Kara’s ex-boyfriend at the time of her disappearance, Kylr Yust, has been charged with burning Jessica’s car, which was found in south Kansas City last week. The car was discovered days after Jessica didn’t show up for a doctor’s appointment and after she’d reportedly been at a gathering that Yust also attended.
Suspicions of Yust have long swirled around Kara’s disappearance, first voiced by her family. She had sought an order of protection against Yust because he allegedly forced her into a car a few days before she disappeared and held her against her will. And she had posted online that she was done with the relationship.
Later, there would be other young women, former girlfriends, who would allege that Yust was possessive and threatening. He served time for receiving designer drugs. And there was the story that he tortured kittens; if true, a red-flag that he might be capable of other forms of violence.
But hearsay is not evidence. Charges cannot come from the alleged exploits of a rotten boyfriend.
So Kara’s family continues to wait.
They have carefully walked a fine line between being critical of the police whom they are dependent upon for resolution, and the need to be supportive of detectives. Initially, there were accusations that the first reports of Kara’s failure to answer her cellphone, to show up at work or at home, weren’t taken seriously.
The charge was that some in the Belton police department shrugged off her parents’ worries. She was assumed to be another disgruntled teen who would come home when she was good and ready. Media didn’t initially come running to tell the story either.

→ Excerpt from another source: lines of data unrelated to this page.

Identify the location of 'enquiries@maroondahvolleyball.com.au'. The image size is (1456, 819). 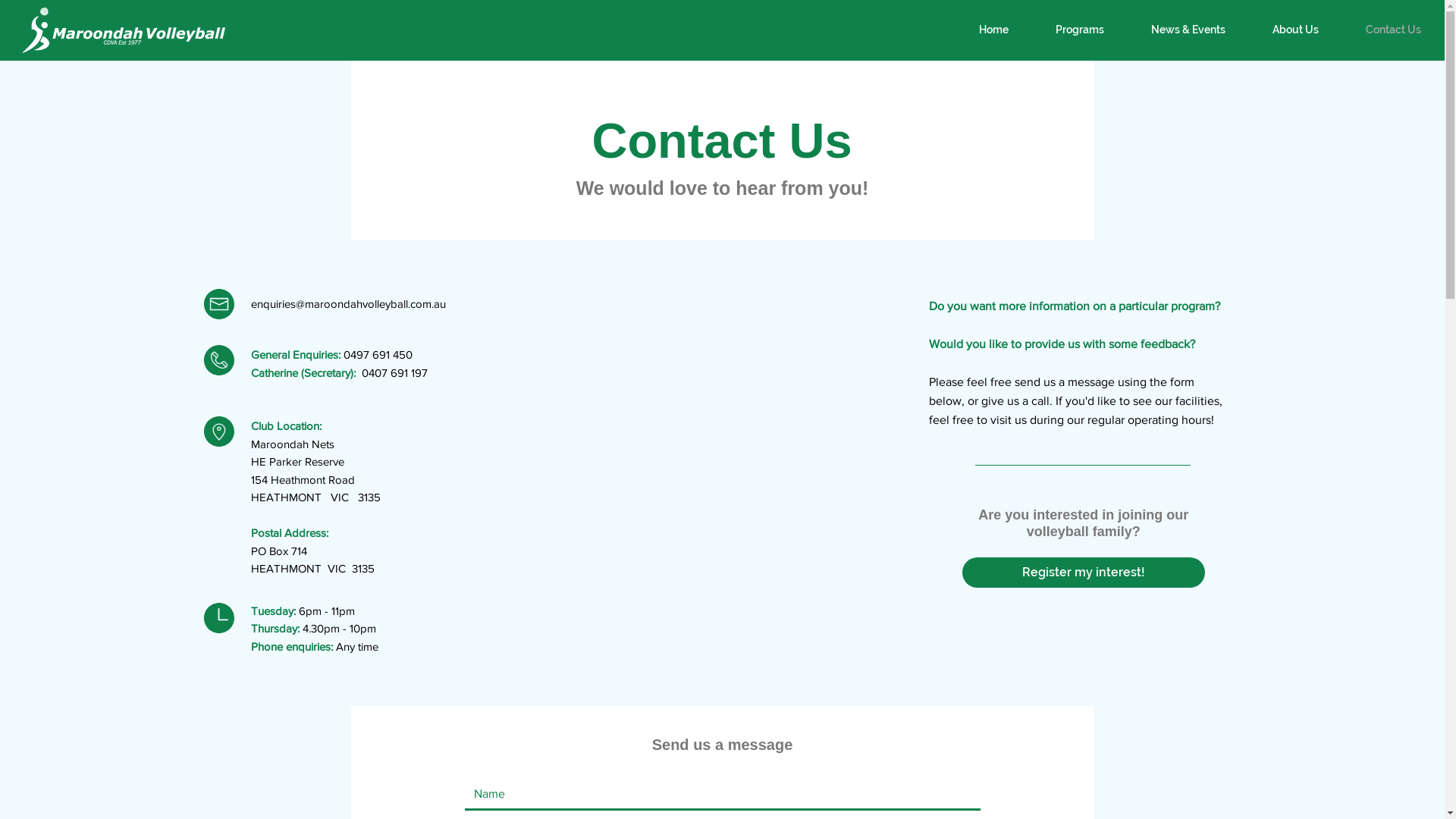
(347, 303).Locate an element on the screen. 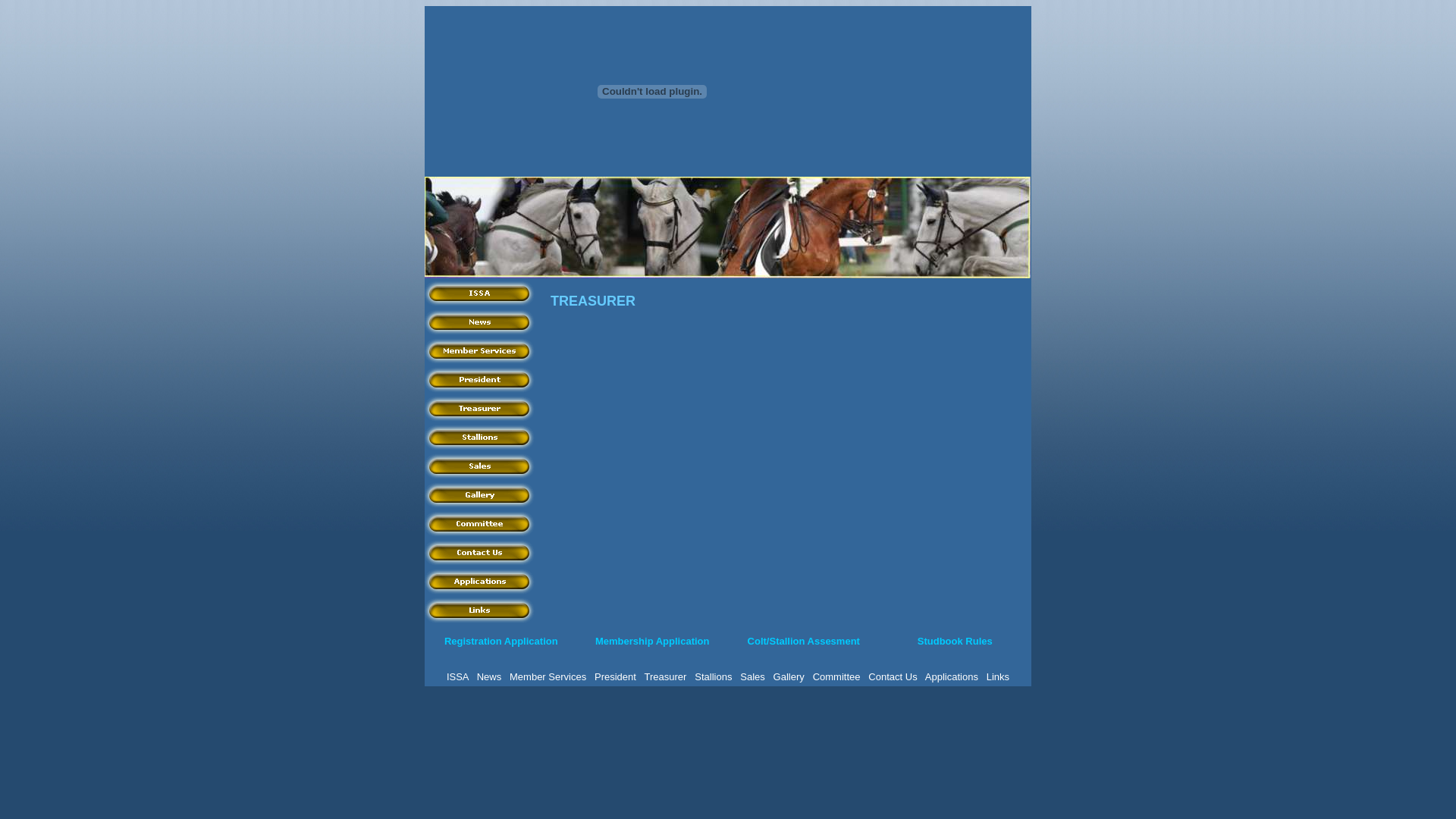 This screenshot has width=1456, height=819. 'Gallery' is located at coordinates (479, 494).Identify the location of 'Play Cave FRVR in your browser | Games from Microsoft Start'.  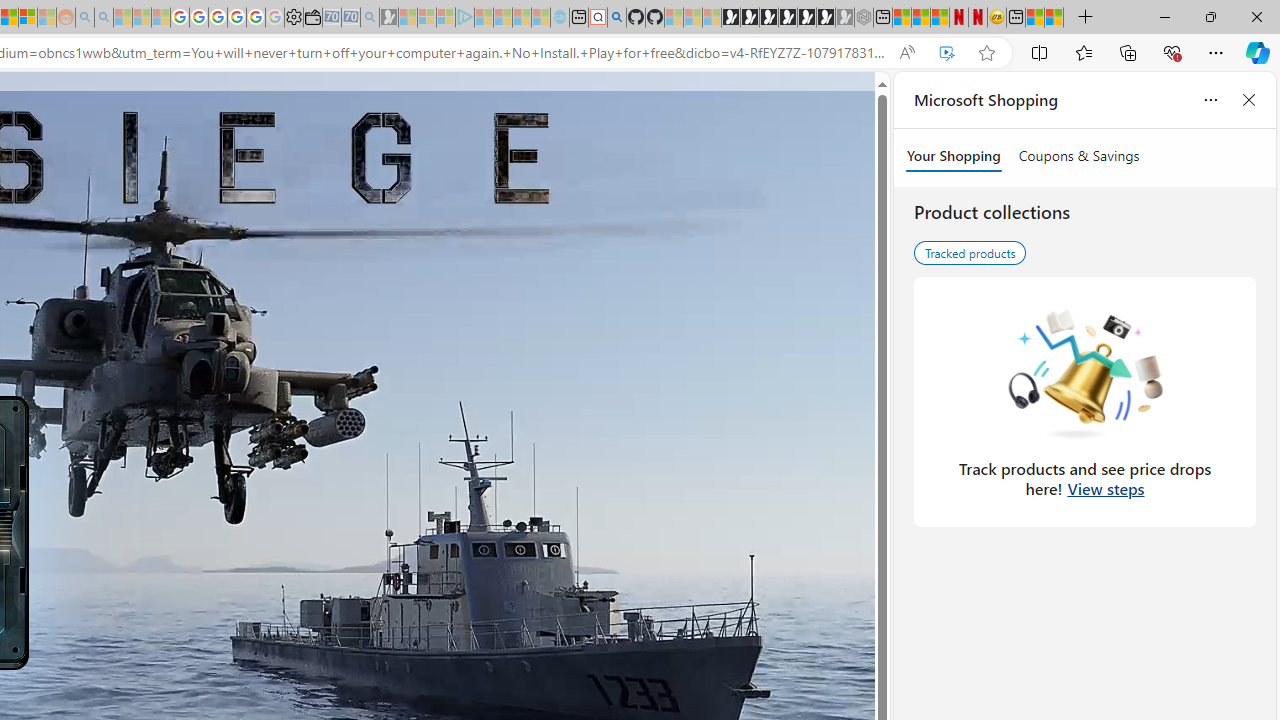
(768, 17).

Kara’s family eventually moved toward thinking of their daughter in the past tense. They accepted that she is likely deceased. And began to push for a break in the case so that they could find her remains to mourn her through burial. And to find an assumed killer. All of this agony they’ve shared, stoically, with the public.
They deserve public recognition of the impact, the greater good that their love for Kara has inspired.
There is no way to know how many police officers think twice before dismissively assuming that a teenage girl has simply run away — because of Kara.
There’s no way to measure how many families have started difficult conversations with their teenage daughters, paying closer attention to the type of young men they choose to date — because of Kara.
There is no knowing how many young women may have realized that their boyfriend’s angry jealousy is not love, but a symptom of a potential abuser — because of Kara.
And it is highly likely that somewhere, a woman came to see that a boyfriend’s threats to strike her may not be idle and may not be where the abuse will end — because of Kara.
For a young woman who hasn’t been seen for nearly a decade, that’s a profound legacy.